#### GIVEN TEXT

From Table 11 we can see that, in the baseline scenario, 72.99% of the population are projected to be employed. When mental health alone is improved (scenario M) this increases to 74.01%. When physical health alone is improved (scenario P) this increases to 74.76%. When both physical and mental health are improved (scenario B) this increases to 75.42%.

So, what is the effect of mental health on the proportion employed? This question could either be answered from the perspective of the \(O \rightarrow M \rightarrow B\) pathway, or from the perspective of the \(O \rightarrow P \rightarrow B\) pathway. From the perspective of the first pathway, the effect of improving mental health is projected to increase the proportion employed by 1.03% points (\(O \rightarrow M\)). From the perspective of the second pathway, the effect of improving mental health is projected to increase it by 0.66% points (\(P \rightarrow B\)).

The difference between PAFs and SAFs, and so the importance of modelling marginal effects along sequences, is even easier to understand if looking at projected changes in the proportion Inactive long-term sick in each of the four scenarios. The size of this subpopulation is reduced by 0.64% points if going along the \(O \rightarrow M\) pathway, equivalent to a 15.62% reduction in the baseline subpopulation size. And the size of the subpopulation is reduced by 1.06% points if going along the \(O \rightarrow P\) pathway, equivalent to a 26.02% reduction in the baseline subpopulation size.

#### TASKS TO PERFORM
**1)** What share of the population does the passage on health scenarios and employment project to be employed in each of its four scenarios?
**2)** Could you continue the passage on health improvement scenarios and employment, starting after its final sentence?

#### DATA TO EXAMINE
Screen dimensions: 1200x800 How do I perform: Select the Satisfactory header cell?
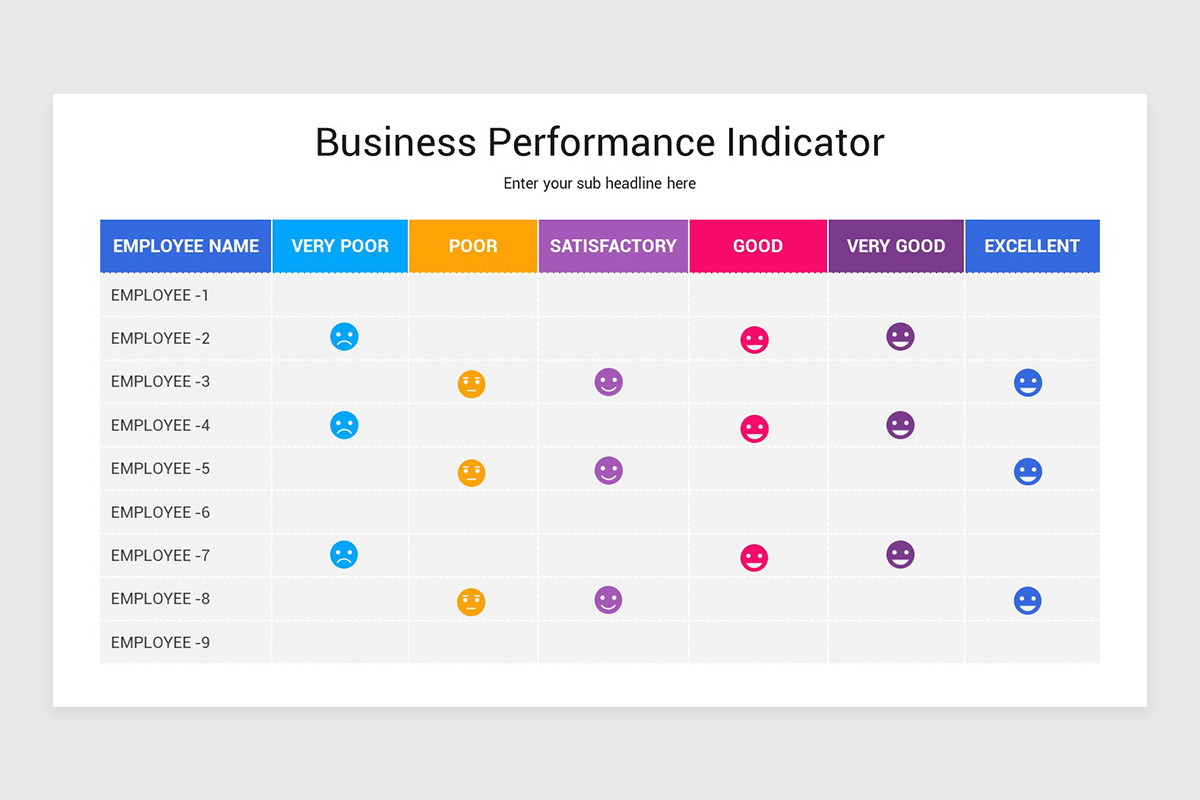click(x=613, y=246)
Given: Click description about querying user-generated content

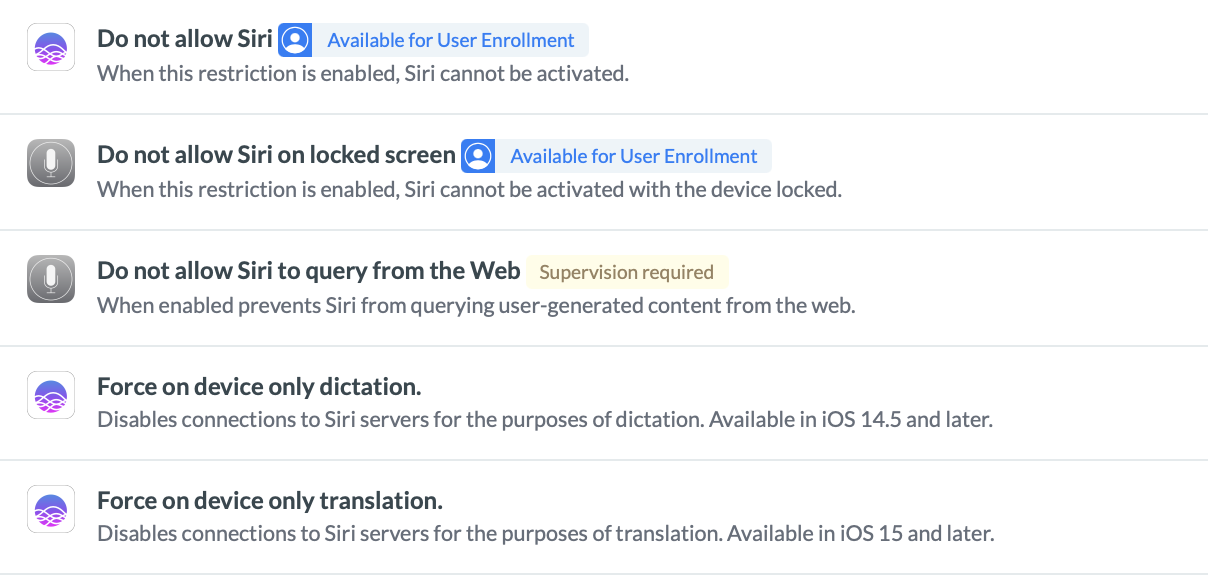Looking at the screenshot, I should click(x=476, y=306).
==
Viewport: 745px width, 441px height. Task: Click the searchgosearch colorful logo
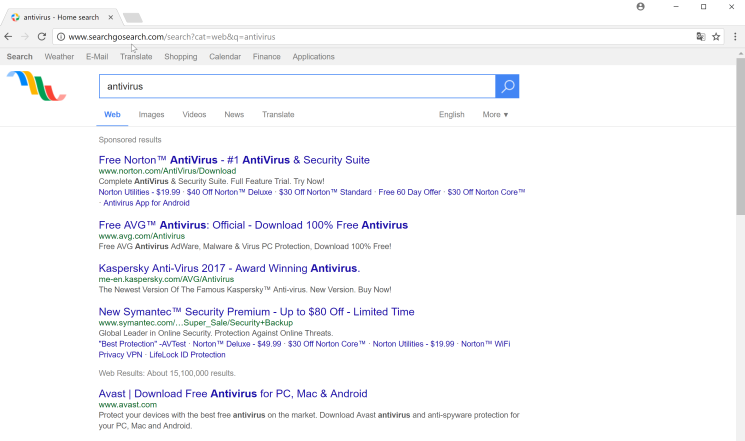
==
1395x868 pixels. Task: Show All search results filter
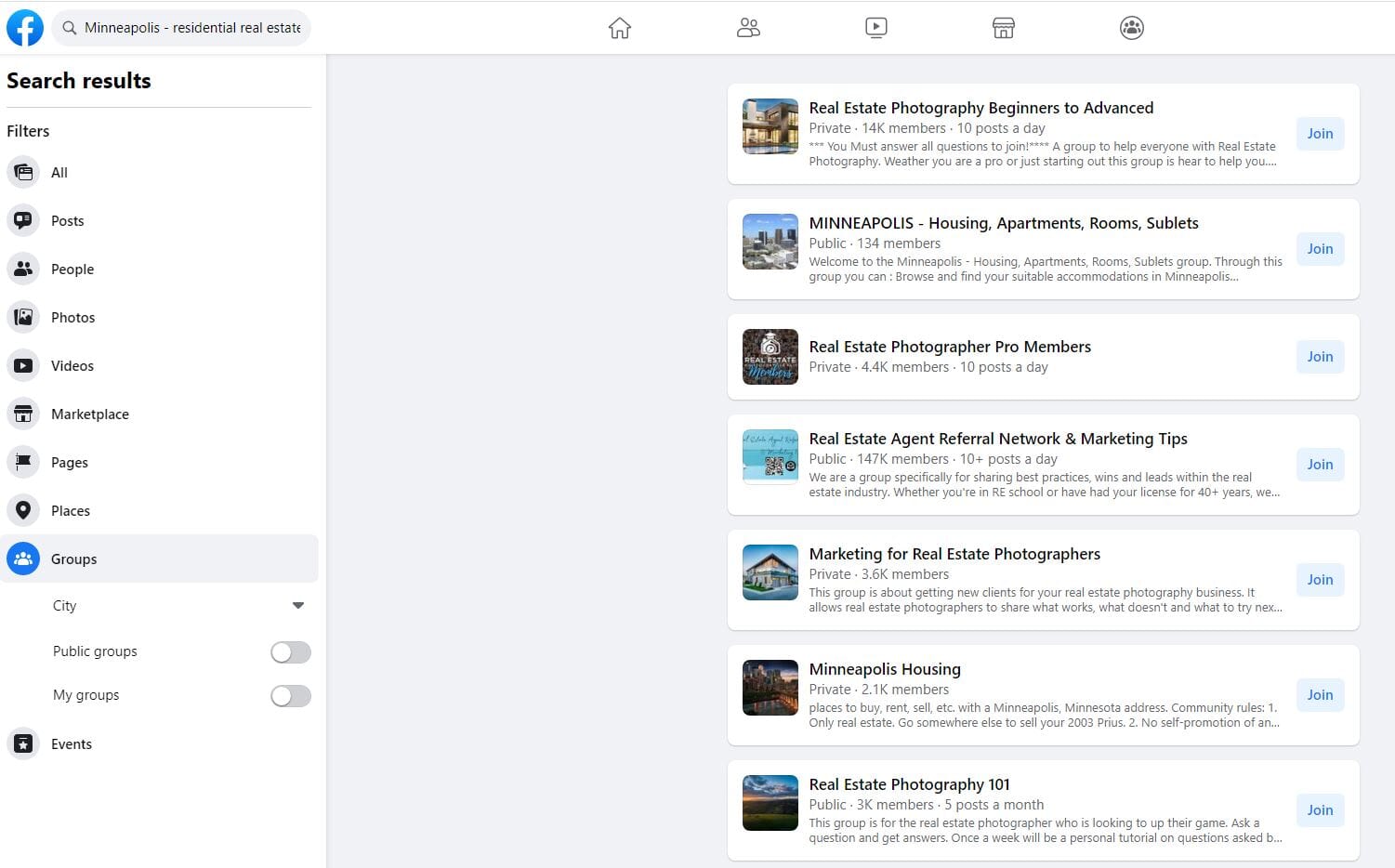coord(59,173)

#### ANSWER SET
**1)**
- Baseline scenario: 72.99%
- Scenario M (mental health alone improved): 74.01%
- Scenario P (physical health alone improved): 74.76%
- Scenario B (both physical and mental health improved): 75.42%

**2)**
From a PAF-like perspective, we might be inclined to suggest therefore that 15.62% of Inactive long-term sick can be attributed to poor mental health, and 26.02% can be attributed to poor physical health. However, this it would be incorrect to assume that the amount attributable to both poor physical health and poor mental health is the sum of these two proportions, or 41.63%. Instead, the difference in subpopulation proportions when going along the \(O \rightarrow B\) pathway is 1.65% points, which is a 40.38% proportionate reduction from the baseline scenario subpopulation size. This difference, from 41.63% to 40.38%, though somewhat small in this example, illustrates why the effect of multiple factors in combination will tend to be smaller than the sum of the individual effects of specific factors, and hence how SAFs differ from PAFs.

6 Discussion

6.1 Summary of Key Findings

This paper has shown how a modelling framework, utilising multinomial logistic regression and using data from the UKHLS, can simulate the distributions of persons of working age in different economic activity states under different scenarios. This approach allows for fine-grained controls for the effects of demography and event history, enabling the estimation of the ceteris paribus effects of specific exposure factors on these distributions. From this, the framework can produce changes in population pool sizes, such as relative changes in the proportion of the population who are economically inactive, which are interpretable as PAFs (Population Attributable Fractions) and SAFs (Sequential Attributable Fractions).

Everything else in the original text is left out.